• Task directions: Present the part of the data that opens with its first line and closes with the line containing "Action: click(x=1248, y=65)" as a numbered list, skipping blank lines.

Entries for locating text and elements
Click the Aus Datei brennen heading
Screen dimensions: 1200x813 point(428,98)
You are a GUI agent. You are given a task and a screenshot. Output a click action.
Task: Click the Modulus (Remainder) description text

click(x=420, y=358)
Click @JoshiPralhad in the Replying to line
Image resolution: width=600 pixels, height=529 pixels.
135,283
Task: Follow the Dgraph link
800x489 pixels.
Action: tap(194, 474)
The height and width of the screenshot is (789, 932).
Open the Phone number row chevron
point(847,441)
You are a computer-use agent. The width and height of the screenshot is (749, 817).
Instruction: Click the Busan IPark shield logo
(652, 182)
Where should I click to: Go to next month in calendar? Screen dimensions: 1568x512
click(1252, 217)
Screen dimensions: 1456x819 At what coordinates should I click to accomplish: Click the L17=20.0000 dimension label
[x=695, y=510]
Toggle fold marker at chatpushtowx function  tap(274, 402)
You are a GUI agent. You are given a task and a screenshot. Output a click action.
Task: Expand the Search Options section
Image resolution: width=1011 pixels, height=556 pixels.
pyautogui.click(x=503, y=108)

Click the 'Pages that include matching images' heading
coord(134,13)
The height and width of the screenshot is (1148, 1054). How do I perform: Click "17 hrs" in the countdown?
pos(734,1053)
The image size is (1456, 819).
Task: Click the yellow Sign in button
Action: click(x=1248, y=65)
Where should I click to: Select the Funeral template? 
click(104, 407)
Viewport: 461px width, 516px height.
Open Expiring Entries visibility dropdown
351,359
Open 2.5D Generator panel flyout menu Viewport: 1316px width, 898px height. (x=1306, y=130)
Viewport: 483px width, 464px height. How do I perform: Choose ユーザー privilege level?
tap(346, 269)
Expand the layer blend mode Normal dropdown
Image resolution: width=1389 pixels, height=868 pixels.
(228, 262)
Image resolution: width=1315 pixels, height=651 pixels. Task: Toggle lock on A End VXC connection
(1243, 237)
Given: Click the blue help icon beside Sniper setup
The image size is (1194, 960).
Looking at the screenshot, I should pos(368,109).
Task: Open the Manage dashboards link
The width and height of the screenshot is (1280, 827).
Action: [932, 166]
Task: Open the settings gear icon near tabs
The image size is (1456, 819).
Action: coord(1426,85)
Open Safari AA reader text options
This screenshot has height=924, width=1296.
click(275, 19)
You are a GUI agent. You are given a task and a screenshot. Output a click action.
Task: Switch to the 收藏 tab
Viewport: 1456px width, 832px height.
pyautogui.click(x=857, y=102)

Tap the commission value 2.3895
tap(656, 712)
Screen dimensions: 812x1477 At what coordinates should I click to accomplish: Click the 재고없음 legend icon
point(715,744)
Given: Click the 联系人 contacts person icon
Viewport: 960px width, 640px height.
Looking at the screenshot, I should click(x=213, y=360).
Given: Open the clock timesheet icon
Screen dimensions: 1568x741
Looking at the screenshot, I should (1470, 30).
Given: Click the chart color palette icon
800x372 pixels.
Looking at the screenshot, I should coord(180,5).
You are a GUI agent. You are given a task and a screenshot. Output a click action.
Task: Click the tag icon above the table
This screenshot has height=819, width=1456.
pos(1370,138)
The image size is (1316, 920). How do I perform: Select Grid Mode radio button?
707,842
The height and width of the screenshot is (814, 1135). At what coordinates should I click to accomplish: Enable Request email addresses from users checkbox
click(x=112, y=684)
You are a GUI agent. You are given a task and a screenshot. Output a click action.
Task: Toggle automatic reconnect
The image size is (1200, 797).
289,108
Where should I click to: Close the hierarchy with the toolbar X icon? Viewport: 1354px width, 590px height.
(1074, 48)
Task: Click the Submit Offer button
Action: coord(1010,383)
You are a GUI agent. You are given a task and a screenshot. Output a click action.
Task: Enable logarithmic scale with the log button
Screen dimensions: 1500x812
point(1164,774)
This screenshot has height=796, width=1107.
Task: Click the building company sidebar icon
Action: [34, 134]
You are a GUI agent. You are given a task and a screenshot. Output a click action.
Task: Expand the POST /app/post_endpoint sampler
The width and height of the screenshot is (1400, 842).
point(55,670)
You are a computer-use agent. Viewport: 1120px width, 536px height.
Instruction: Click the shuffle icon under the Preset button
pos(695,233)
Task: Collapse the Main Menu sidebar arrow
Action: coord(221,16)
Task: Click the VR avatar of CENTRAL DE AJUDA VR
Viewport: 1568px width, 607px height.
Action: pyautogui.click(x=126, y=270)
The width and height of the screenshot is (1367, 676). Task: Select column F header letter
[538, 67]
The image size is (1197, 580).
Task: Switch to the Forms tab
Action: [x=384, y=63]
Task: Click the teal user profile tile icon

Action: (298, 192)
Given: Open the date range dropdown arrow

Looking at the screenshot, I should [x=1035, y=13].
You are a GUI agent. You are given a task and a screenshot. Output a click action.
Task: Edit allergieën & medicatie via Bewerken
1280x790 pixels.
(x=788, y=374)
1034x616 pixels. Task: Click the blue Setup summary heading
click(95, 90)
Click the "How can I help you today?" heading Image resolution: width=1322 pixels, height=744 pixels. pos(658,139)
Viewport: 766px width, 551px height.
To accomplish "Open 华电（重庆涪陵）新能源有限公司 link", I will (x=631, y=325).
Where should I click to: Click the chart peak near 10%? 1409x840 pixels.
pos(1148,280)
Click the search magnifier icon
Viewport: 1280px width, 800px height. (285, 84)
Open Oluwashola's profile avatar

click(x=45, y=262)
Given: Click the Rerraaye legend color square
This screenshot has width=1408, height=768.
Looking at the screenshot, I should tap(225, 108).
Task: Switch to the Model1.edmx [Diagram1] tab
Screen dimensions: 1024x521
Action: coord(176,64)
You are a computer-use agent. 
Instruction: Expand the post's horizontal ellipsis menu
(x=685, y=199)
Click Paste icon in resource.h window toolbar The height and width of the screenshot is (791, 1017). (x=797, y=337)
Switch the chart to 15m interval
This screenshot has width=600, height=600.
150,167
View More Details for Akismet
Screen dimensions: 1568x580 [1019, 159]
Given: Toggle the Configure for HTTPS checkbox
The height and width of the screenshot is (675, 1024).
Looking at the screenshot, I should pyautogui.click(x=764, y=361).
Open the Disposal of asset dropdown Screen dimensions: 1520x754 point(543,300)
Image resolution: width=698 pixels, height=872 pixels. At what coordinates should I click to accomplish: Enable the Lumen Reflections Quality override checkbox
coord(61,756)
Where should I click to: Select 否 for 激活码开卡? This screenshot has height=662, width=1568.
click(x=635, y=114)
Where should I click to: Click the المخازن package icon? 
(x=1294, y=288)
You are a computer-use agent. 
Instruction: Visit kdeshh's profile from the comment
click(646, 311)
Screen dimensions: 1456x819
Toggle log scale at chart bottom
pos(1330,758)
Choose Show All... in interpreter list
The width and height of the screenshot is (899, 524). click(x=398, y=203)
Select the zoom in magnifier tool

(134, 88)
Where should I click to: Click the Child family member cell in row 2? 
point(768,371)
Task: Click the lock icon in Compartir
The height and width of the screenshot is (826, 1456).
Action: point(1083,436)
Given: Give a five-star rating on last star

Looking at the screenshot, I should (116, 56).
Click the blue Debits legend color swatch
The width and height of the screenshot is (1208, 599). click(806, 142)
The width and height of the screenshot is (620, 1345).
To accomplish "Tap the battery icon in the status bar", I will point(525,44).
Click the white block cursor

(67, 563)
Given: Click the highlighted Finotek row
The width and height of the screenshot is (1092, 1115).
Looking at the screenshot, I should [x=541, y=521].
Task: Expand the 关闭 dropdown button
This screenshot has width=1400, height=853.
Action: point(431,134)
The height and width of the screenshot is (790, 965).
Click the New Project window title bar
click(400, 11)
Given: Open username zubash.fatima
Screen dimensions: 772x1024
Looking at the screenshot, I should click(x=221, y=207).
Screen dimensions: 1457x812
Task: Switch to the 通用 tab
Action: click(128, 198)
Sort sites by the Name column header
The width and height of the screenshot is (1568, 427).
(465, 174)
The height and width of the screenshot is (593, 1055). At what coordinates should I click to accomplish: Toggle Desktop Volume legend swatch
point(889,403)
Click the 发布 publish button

• Answer to the exercise:
1. Click the Aus Datei brennen heading
2. Screen dimensions: 1200x813 point(428,98)
3. You are a GUI agent. You are given a task and a screenshot. Output a click action.
4. Task: Click the Modulus (Remainder) description text
5. click(x=420, y=358)
6. Click @JoshiPralhad in the Replying to line
7. Image resolution: width=600 pixels, height=529 pixels.
8. 135,283
9. Task: Follow the Dgraph link
10. 800x489 pixels.
11. Action: tap(194, 474)
12. The height and width of the screenshot is (789, 932).
13. Open the Phone number row chevron
14. point(847,441)
15. You are a computer-use agent. The width and height of the screenshot is (749, 817).
16. Instruction: Click the Busan IPark shield logo
17. (652, 182)
18. Where should I click to: Go to next month in calendar? Screen dimensions: 1568x512
19. click(1252, 217)
20. Screen dimensions: 1456x819 At what coordinates should I click to accomplish: Click the L17=20.0000 dimension label
21. [x=695, y=510]
22. Toggle fold marker at chatpushtowx function  tap(274, 402)
23. You are a GUI agent. You are given a task and a screenshot. Output a click action.
24. Task: Expand the Search Options section
25. Image resolution: width=1011 pixels, height=556 pixels.
26. pyautogui.click(x=503, y=108)
27. Click the 'Pages that include matching images' heading
28. coord(134,13)
29. The height and width of the screenshot is (1148, 1054). How do I perform: Click "17 hrs" in the countdown?
30. pos(734,1053)
31. The image size is (1456, 819).
32. Task: Click the yellow Sign in button
33. Action: click(x=1248, y=65)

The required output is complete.